Al met al heeft eiser naar het oordeel van de rechtbank de herkomst van de eenmalige kasstorting voldoende aannemelijk gemaakt, zodat verweerder het bedrag van € 880,-- ten onrechte heeft aangemerkt als middelen die in mindering moeten worden gebracht op de bijstand.
7. Gezien het voorgaande is het beroep tegen bestreden besluit I gegrond. Het beroep tegen bestreden besluit II behoeft geen bespreking meer omdat verweerder ten onrechte is uitgegaan van een te hoog inkomen over december 2018. De rechtbank zal beide besluiten vernietigen en verweerder opdragen nieuwe besluiten op bezwaar te nemen met inachtneming van deze uitspraak.
8. Omdat het beroep gegrond is, zal de rechtbank bepalen dat verweerder aan eiser het betaalde griffierecht van € 47,-- vergoedt. Van overige proceskosten is niet gebleken.

Beslissing

De rechtbank:
  • verklaart het beroep gegrond;
  • vernietigt de bestreden besluiten I en II;
  • draagt verweerder op om opnieuw op het bezwaar te beslissen met inachtneming van deze uitspraak;
  • bepaalt dat verweerder aan eiser het betaalde griffierecht van € 47,-- vergoedt.
Deze uitspraak is gedaan op 1 mei 2020 door mr.

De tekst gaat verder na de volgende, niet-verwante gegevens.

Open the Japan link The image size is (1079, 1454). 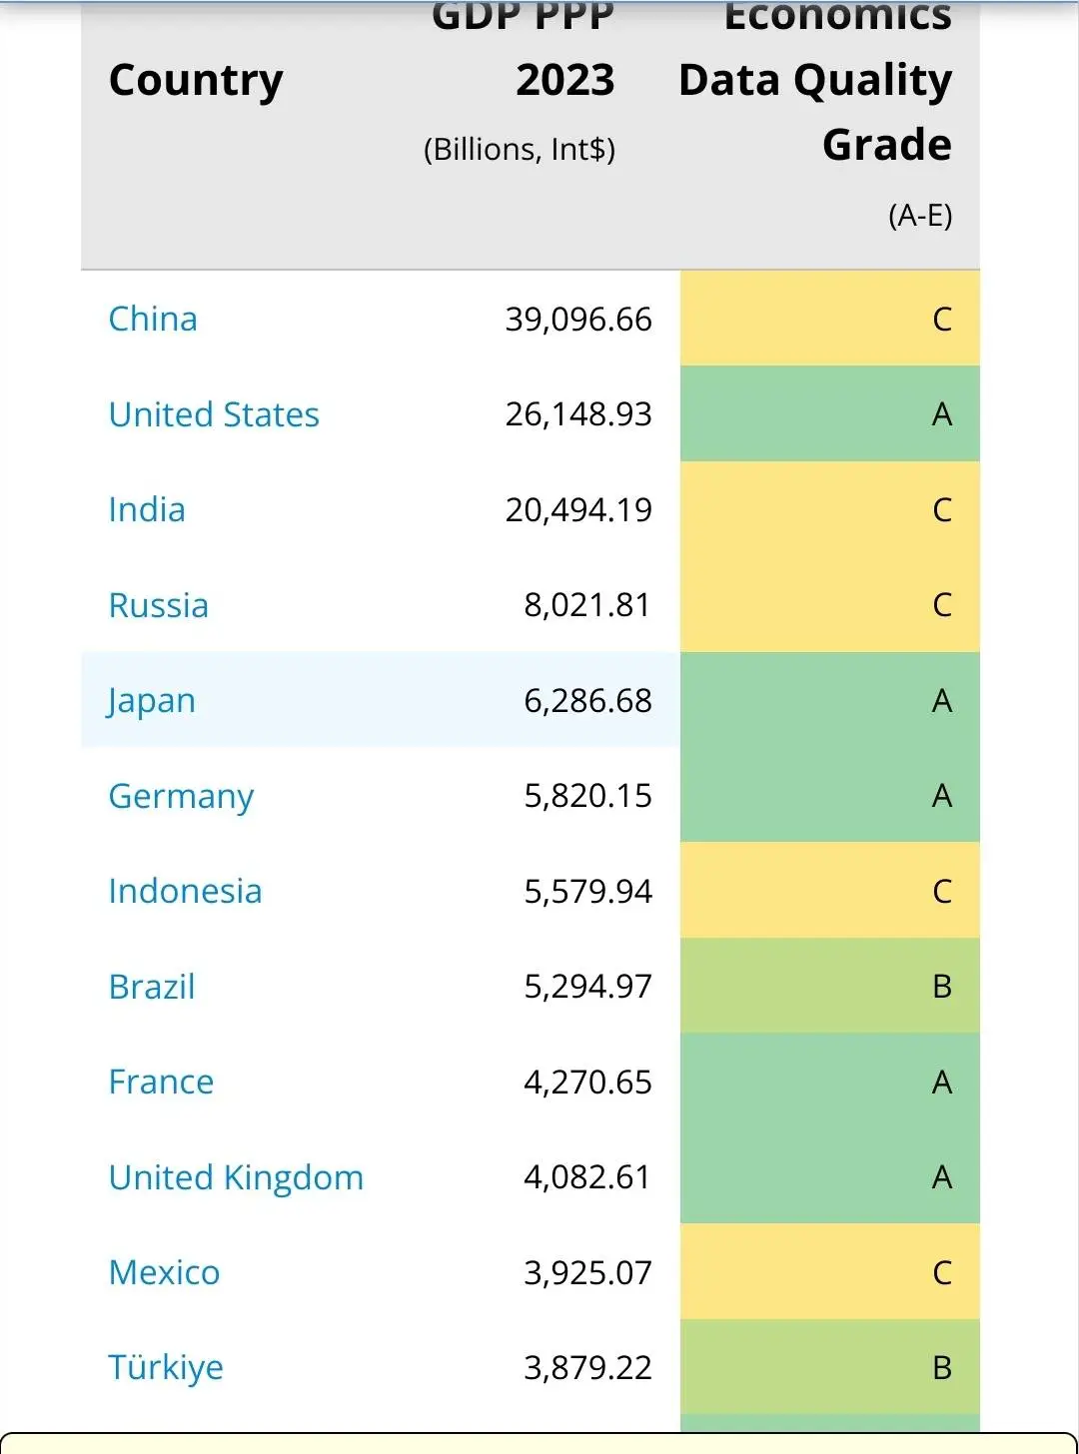(152, 701)
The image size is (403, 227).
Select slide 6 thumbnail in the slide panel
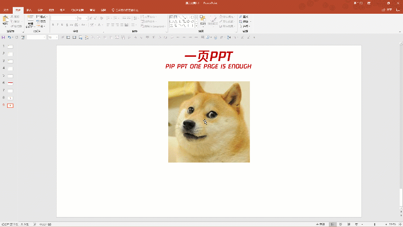coord(10,83)
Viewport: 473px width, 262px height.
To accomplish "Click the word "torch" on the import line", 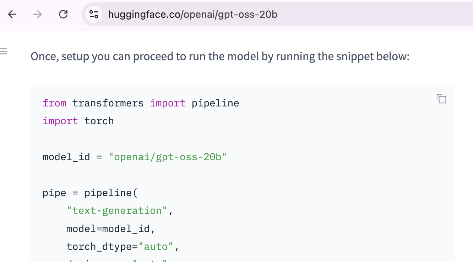I will 99,121.
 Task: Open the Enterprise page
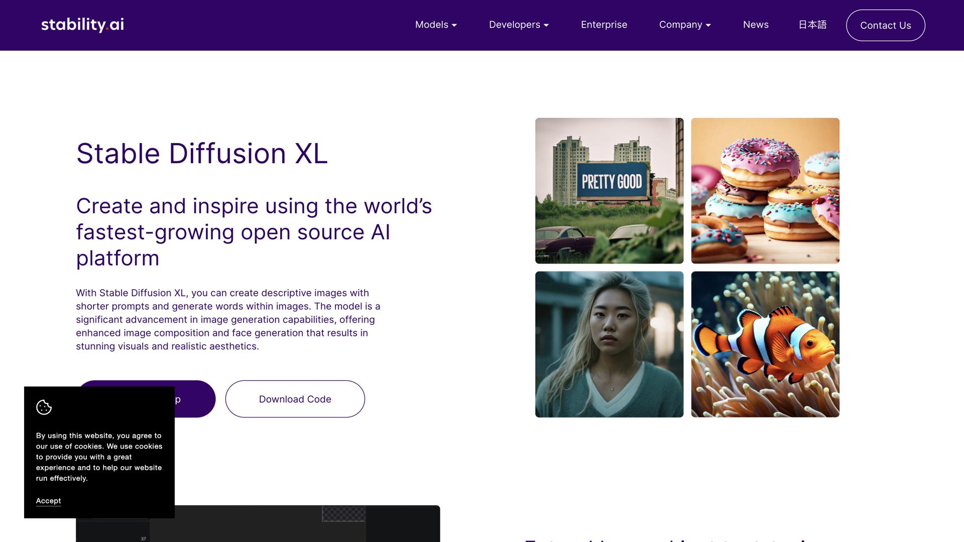click(604, 25)
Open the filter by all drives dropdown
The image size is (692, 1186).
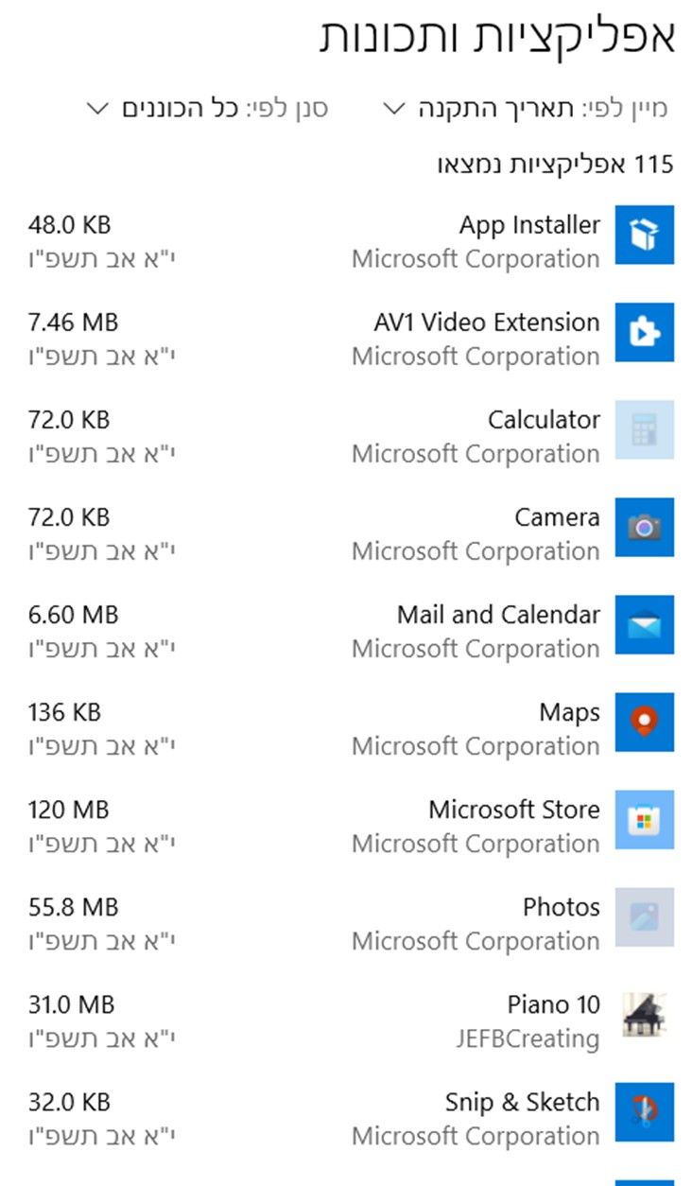(x=207, y=109)
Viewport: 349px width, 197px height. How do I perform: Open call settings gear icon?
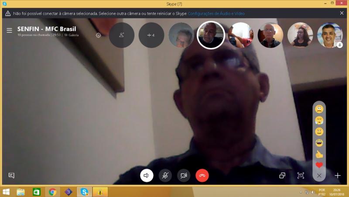pos(99,35)
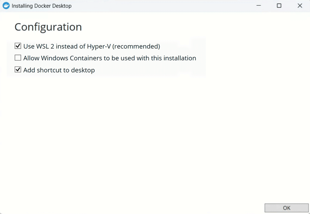Minimize the installer window
Viewport: 310px width, 214px height.
click(x=258, y=6)
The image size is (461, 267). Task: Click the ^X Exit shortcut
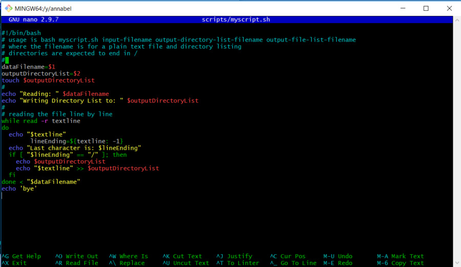coord(14,263)
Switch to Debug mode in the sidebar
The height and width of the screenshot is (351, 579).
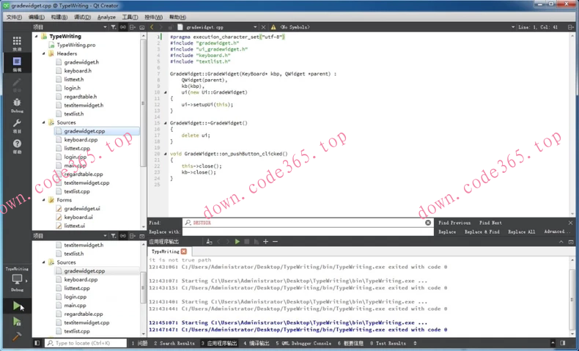[x=17, y=105]
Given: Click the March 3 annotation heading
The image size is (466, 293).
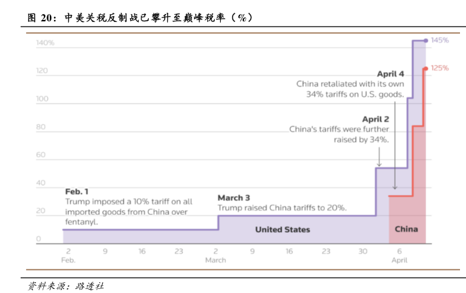Looking at the screenshot, I should pos(234,198).
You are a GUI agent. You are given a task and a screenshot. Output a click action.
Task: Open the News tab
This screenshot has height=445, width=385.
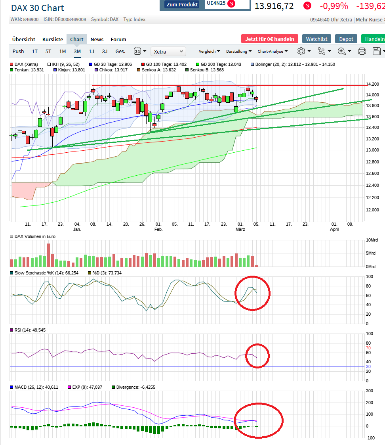coord(97,39)
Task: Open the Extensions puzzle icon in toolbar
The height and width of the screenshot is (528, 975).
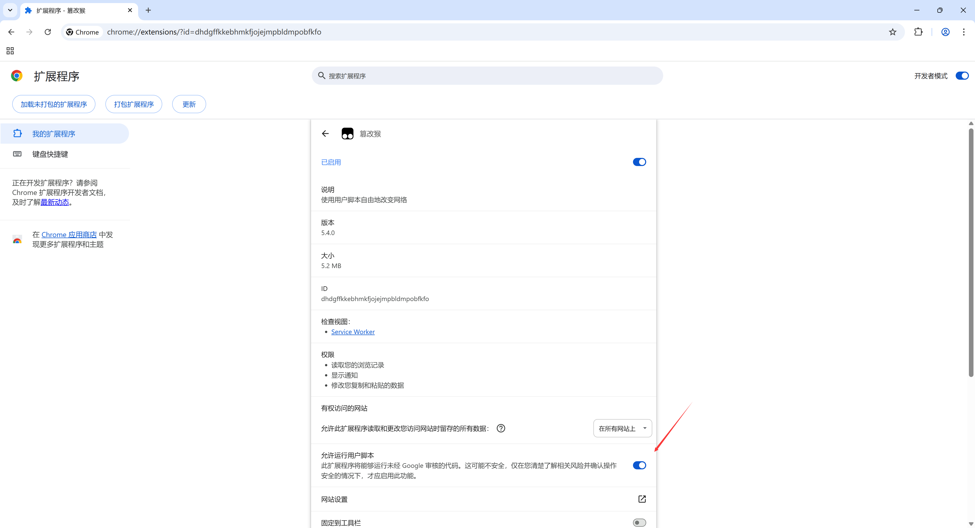Action: point(918,32)
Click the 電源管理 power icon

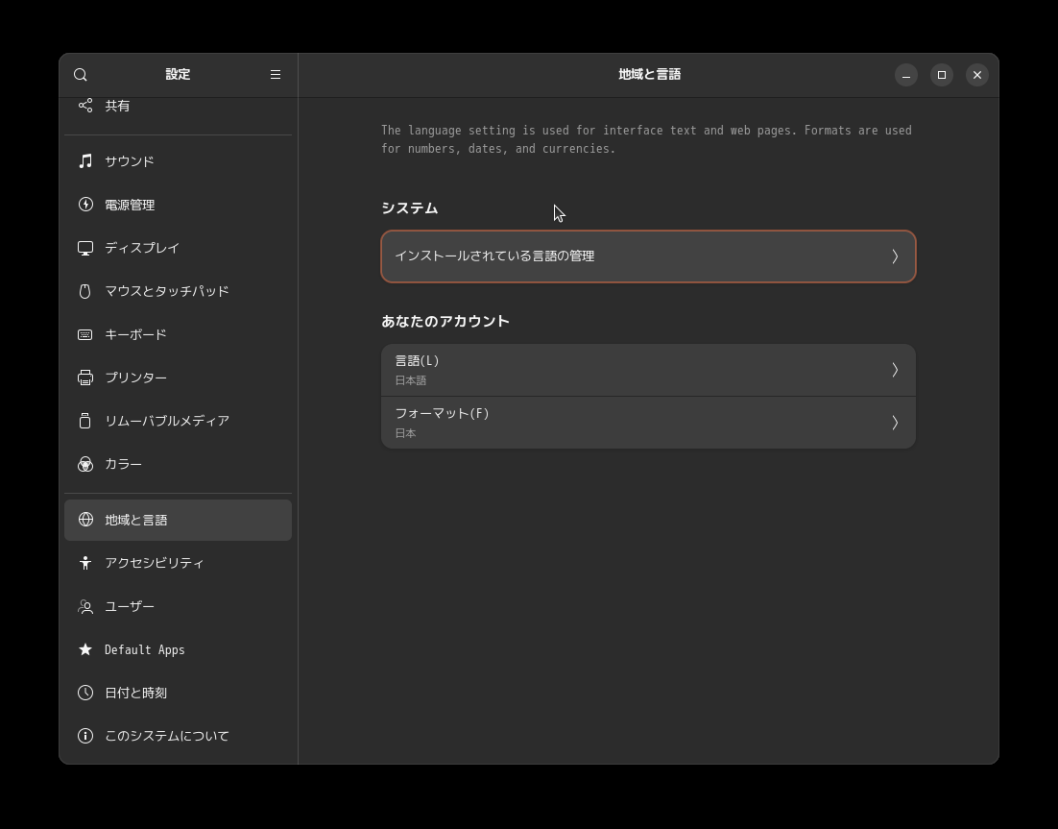point(85,204)
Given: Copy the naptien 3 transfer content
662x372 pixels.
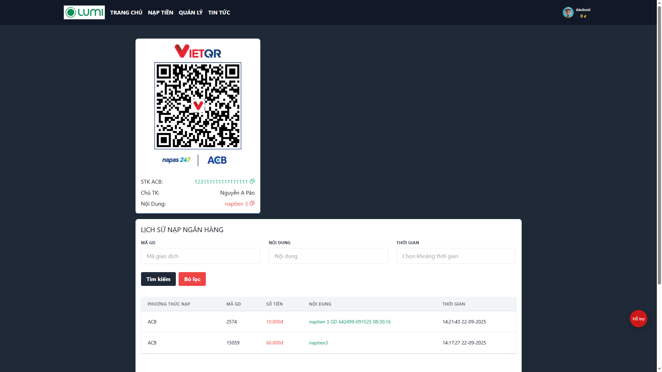Looking at the screenshot, I should pos(252,203).
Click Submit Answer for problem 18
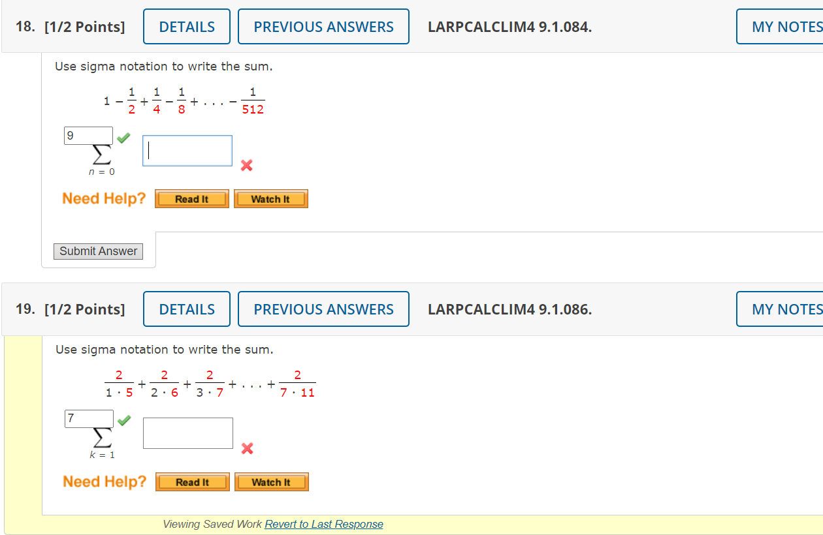823x535 pixels. pos(98,251)
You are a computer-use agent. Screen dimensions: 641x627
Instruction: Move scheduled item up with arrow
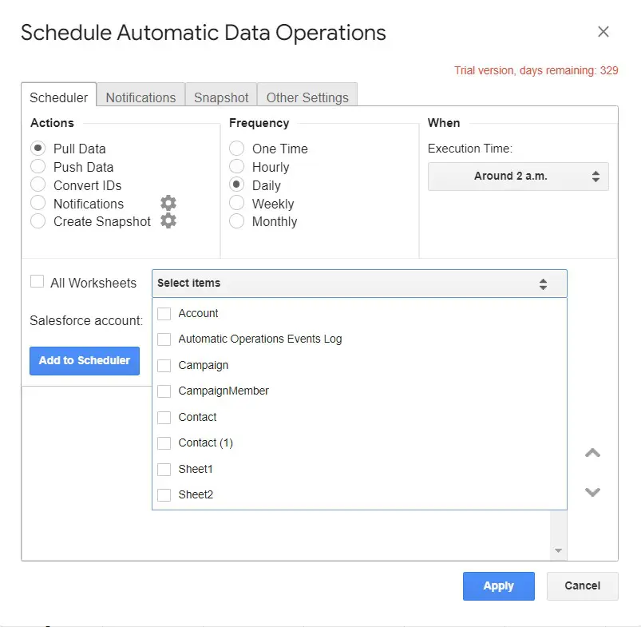[592, 453]
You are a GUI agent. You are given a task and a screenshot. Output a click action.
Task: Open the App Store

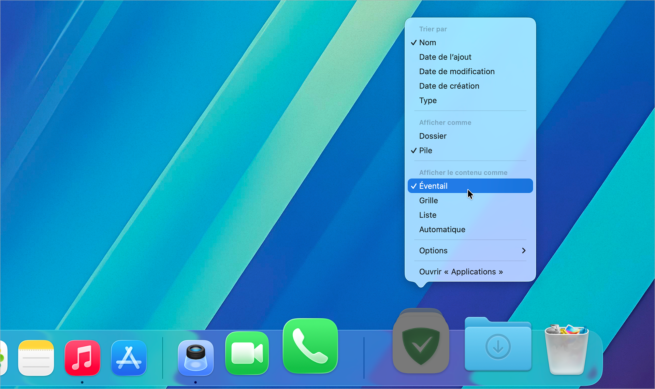(129, 358)
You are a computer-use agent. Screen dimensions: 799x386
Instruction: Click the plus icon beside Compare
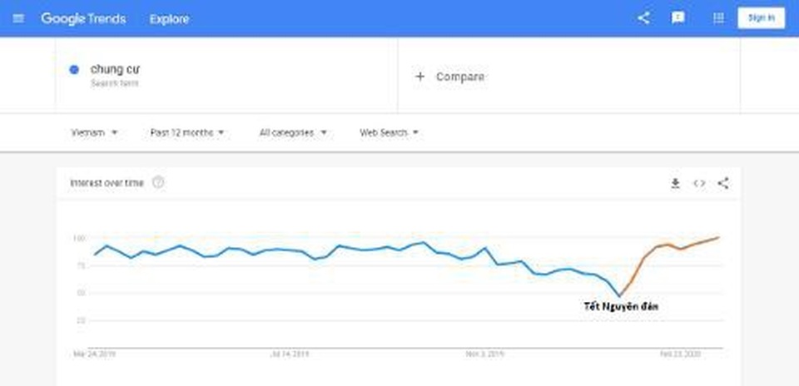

D.R. van der Meer, rechter, in aanwezigheid van E.T. Rietbroek, griffier. Als gevolg van de maatregelen rondom het coronavirus is deze uitspraak nog niet uitgesproken op een openbare uitsprakenzitting. Dat zal op een later moment alsnog gebeuren. Deze uitspraak wordt zo snel mogelijk gepubliceerd op www.rechtspraak.nl.
griffier rechter
Afschrift verzonden aan partijen op:

Rechtsmiddel

Tegen deze uitspraak kan binnen zes weken na de dag van verzending daarvan hoger beroep worden ingesteld bij de Centrale Raad van Beroep. Als hoger beroep is ingesteld, kan bij de voorzieningenrechter van de hogerberoepsrechter worden verzocht om het treffen van een voorlopige voorziening.

Voetnoten

1.CRvB 19 juni 2018, ECLI:NL:CRVB:2018:1906.